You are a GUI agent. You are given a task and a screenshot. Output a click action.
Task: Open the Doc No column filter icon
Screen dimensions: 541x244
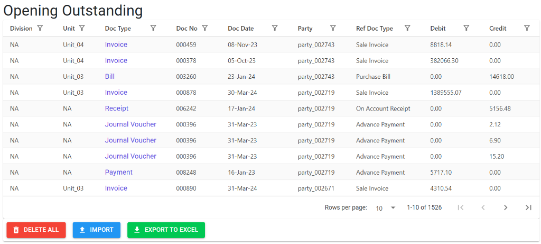[x=204, y=29]
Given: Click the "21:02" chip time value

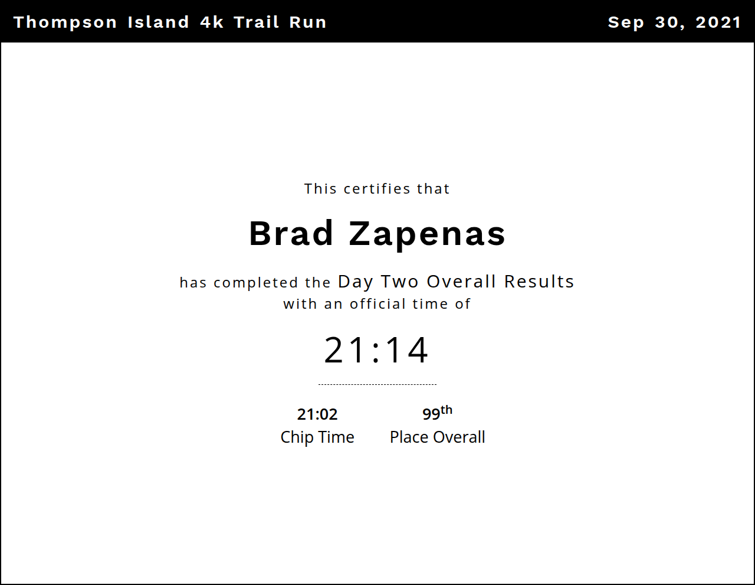Looking at the screenshot, I should [317, 414].
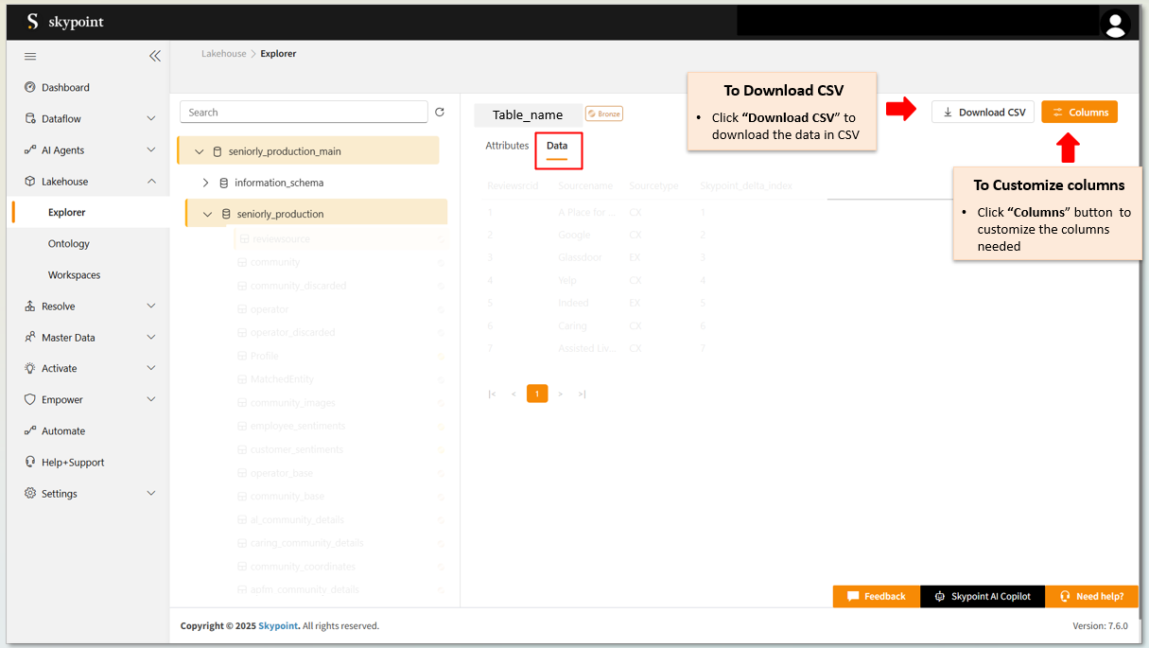Click the Download CSV button
The image size is (1149, 648).
pos(983,113)
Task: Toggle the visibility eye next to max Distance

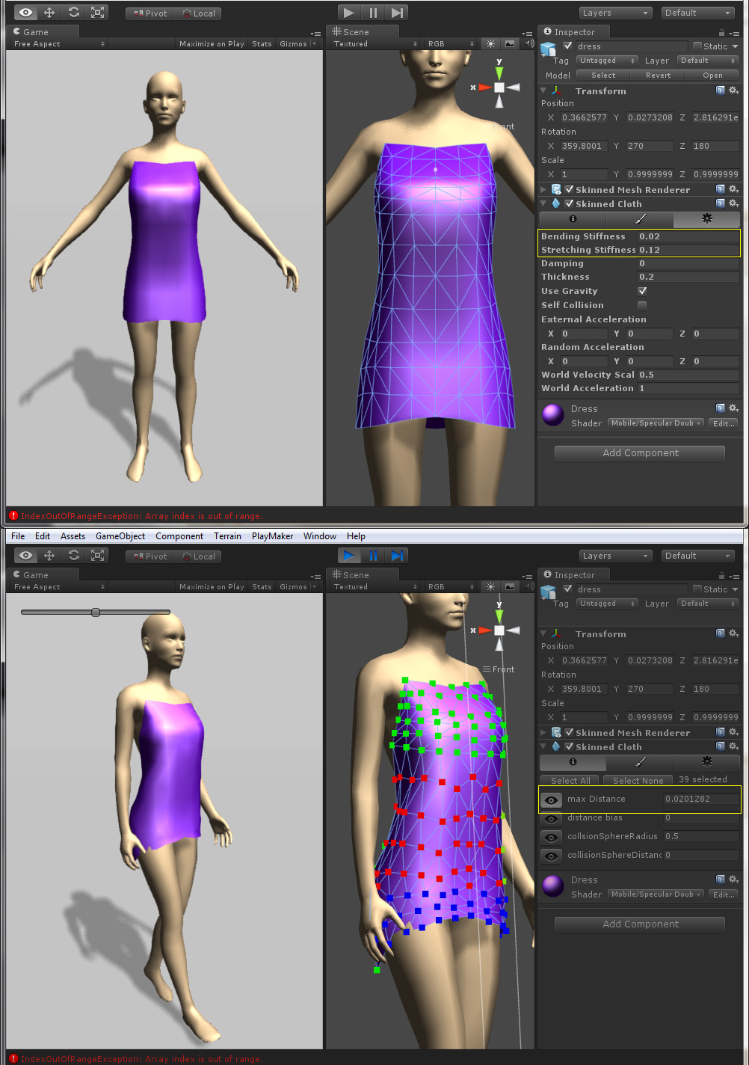Action: [551, 799]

────

Return all the records exactly, excluding images.

You are a GUI agent. You are given a task and a screenshot. Output a click action.
Task: Open the Doc No column filter icon
Screen dimensions: 541x244
[x=204, y=29]
Given: Click the "21:02" chip time value

Looking at the screenshot, I should [317, 414].
Click the Download CSV button
The image size is (1149, 648).
pos(983,113)
Task: Toggle the visibility eye next to max Distance

Action: [551, 799]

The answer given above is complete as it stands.